INFLUENCE NATIONALE ET RÉGIONALE

Premier constat, les organisations paysannes (OP) ont joué un rôle crucial pour le monde rural des pays concernés. Les États se sont en effet désengagés du soutien à l’agriculture dès les années 80, suite aux ajustements structurels demandés par la Banque mondiale et le Fonds monétaire international. Sans cet encadrement, « les paysans ont vite compris que s’ils ne s’unissaient pas, ils ne pouvaient pas accéder aux appuis ou aux financements proposés par les donateurs et les ONG », explique Pascal Rouamba, conseiller régional en matière d’agriculture pour la DDC, basé à Ouagadougou. D’où la création de milliers d’organisations auxquelles l’immense majorité des paysans est affiliée, en raison de ces services. Actuellement, la Suisse en soutient directement plus de 500 aux niveaux local et national, et trois au niveau régional. « Dans un premier temps, nous les avons aidées à se mettre en place ». Dès la fin des années 90, elles ont cherché à participer au dialogue social et au débat politique aux niveaux national et régional via des organisations faîtières. Celles-ci, par leur plaidoyer, ont ainsi influencé les politiques agricoles dans ces pays. « Cette représentation, que nous avons accompagnée, a largement contribué à la défense de l’agriculture familiale et aux décisions régionales en matière d’investissement par exemple, souligne Pascal Rouamba. Ce travail en grande partie accompli, les organisations faîtières donnent l’impression de stagner. Maintenant, il est nécessaire de soutenir plutôt des filières spécifiques comme le riz, le lait, l’élevage, ou des thèmes précis comme l’inclusion des jeunes et des femmes »

COLLABORATION AVEC LE SECTEUR PRIVÉ

Qui dit filières, dit constitution d’interprofessions à même de gérer la chaîne de valeur, de la production à la commercialisation, et dans lesquelles les OP doivent trouver leur place en partenariat avec le secteur privé. Ce thème est largement ressorti de l’étude mentionnée plus haut.

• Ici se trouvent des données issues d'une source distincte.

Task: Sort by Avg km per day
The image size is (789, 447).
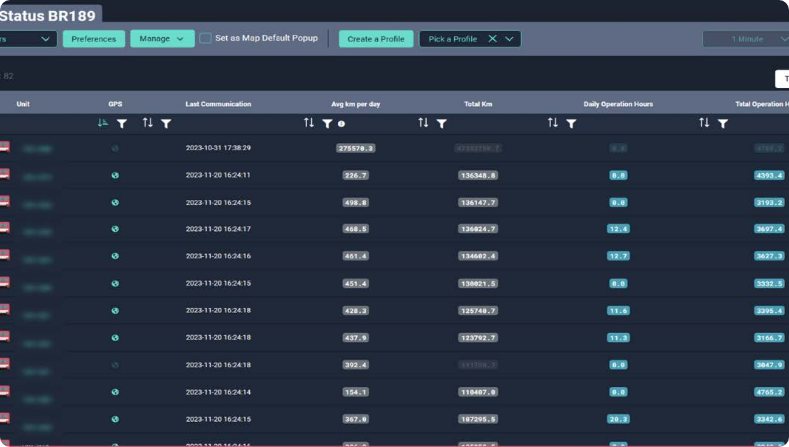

Dans certains domaines comme les achats groupés d’intrants, l’accès au financement ou le plaidoyer, « les organisations sont toujours incontournables », estime Amadou Soufiyane, en charge du programme d’appui rural du bureau de la DDC au Niger. Les OP ont par exemple joué un rôle majeur dans le « warrantage », qui consiste à stocker une partie des récoltes. Ces réserves peuvent servir de garantie pour obtenir des microcrédits, permettent d’attendre des prix de marché favorables et participent à la sécurité alimentaire durant les périodes de soudure. Autre succès, au Niger comme au Mali les organisations ont réussi à faire reconnaître le pastoralisme comme mode de vie et comme apport économique. Certaines organisations paysannes ont toutefois de la peine à passer d’une fonction traditionnelle d’organisation sociale à celle d’acteur économique, participant à la modernisation de l’agriculture, selon Dominique Crivelli, en charge du suivi du développement rural de la DDC au Burkina Faso. Par exemple, « elles parlent peu du sous-emploi des jeunes ». Ailleurs, comme au Niger, nombre d’entre elles « ont compris l’intérêt du secteur privé, affirme Amadou Soufiyane. Les revenus qu’ils tirent de ces partenariats les mettent partiellement à l’abri de la volatilité des financements de certains bailleurs de fonds. Elles sont de plus en plus opposées aux subventions ».